Many people use the terms public relations and media relations interchangeably; however, doing so is incorrect. Media relations refer to the relationship that a company or organization develops with journalists, while public relations extend that relationship beyond the media to the general public.[1]

It is possible for communication between the media and the organization to be initiated by either side, however dealing with the media presents unique challenges in that the news media cannot be controlled — they have ultimate control over whether stories pitched to them are of interest to their audiences.[2] Because of this fact, ongoing relationships between an organization and the news media are vital. One way to ensure a positive working relationship with media personnel is to become deeply familiar with their "beats" and areas of interests. Media relations and public relations practitioners should read as many magazines, journals, newspapers, and blogs as possible, as they relate to one's practice.

Organizations often compile what is known as a media list, or a list of possible media outlets who may be interested in an organization's information. The media can consist of thousands of magazine publications, newspapers, and TV and radio stations. Therefore, when a "newsworthy" event occurs in an organization, a media list can assist in determining which media outlet may be the most interested in a particular story.[3]

Working with the media on behalf of an organization allows for awareness of the entity to be raised as well as the ability to create an impact with a chosen audience.
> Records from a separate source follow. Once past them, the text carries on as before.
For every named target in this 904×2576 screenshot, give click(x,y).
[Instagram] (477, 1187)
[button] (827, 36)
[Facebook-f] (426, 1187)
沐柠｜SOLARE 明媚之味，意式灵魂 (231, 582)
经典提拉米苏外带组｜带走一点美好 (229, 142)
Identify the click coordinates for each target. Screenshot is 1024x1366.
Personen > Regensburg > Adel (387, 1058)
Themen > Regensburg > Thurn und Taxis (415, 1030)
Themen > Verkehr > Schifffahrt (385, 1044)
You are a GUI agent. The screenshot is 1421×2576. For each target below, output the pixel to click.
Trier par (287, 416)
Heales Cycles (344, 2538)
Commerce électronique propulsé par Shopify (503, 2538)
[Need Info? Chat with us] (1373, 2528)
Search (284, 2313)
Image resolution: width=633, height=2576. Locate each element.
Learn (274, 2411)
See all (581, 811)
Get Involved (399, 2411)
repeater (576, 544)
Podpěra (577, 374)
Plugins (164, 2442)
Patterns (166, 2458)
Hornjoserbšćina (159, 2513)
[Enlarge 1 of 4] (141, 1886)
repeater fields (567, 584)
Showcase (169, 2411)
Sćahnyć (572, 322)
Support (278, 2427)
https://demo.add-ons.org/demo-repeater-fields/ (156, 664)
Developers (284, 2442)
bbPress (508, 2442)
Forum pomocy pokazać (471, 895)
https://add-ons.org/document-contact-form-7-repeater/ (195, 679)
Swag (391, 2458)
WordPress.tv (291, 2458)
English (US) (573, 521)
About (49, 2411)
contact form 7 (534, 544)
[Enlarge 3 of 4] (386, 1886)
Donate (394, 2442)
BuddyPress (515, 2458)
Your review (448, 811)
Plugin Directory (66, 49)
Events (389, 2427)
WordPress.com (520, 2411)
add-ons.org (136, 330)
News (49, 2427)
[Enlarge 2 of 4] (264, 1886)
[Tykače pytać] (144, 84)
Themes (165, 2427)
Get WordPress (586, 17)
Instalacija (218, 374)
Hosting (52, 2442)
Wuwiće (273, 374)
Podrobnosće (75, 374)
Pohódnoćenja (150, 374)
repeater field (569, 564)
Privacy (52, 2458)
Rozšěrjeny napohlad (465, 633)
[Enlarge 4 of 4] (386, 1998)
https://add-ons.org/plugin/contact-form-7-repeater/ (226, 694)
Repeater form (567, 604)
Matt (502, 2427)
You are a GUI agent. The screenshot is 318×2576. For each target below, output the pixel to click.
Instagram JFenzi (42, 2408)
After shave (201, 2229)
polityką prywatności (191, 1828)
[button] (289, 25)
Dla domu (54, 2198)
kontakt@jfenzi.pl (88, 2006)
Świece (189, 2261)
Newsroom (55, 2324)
It allows access to both large and small target audiences and helps in building public support and mobilizing public opinion for an organization.[4] This is all done through a wide range of media and can be used to encourage two-way communication.

Possible reasons an organization may reach out to the media are:[5]

  • Launch of a new product/service
  • Initiation of new factories/offices
  • Financial results
  • Organization sponsored events or awards
  • Launch of organization promotional campaigns
  • Recent disasters, strikes or organizational closures
  • Awards/accolades for the company
  • Visits from company dignitaries/celebrities
  • Involvement in local/community activities
  • Community Engagement

References[edit]

  1. ^ Jane, Johnston. Media Relations: Issues and Strategies. 1st ed. Sydney, Australia: Allen & Unwin Academic, 2008.
  2. ^ Ridgway, Judy. Practical Media Relations
  3. ^ Ridgway, Judy. Practical Media RelationsAldershot: Gower, 1996.
  4. ^ Jane, Johnston. Media Relations: Issues and Strategies. 1st ed. Sydney, Australia: Allen & Unwin Academic, 2008.
  5. ^ Ridgway, Judy. Practical Media Relations. Aldershot: Gower, 1996.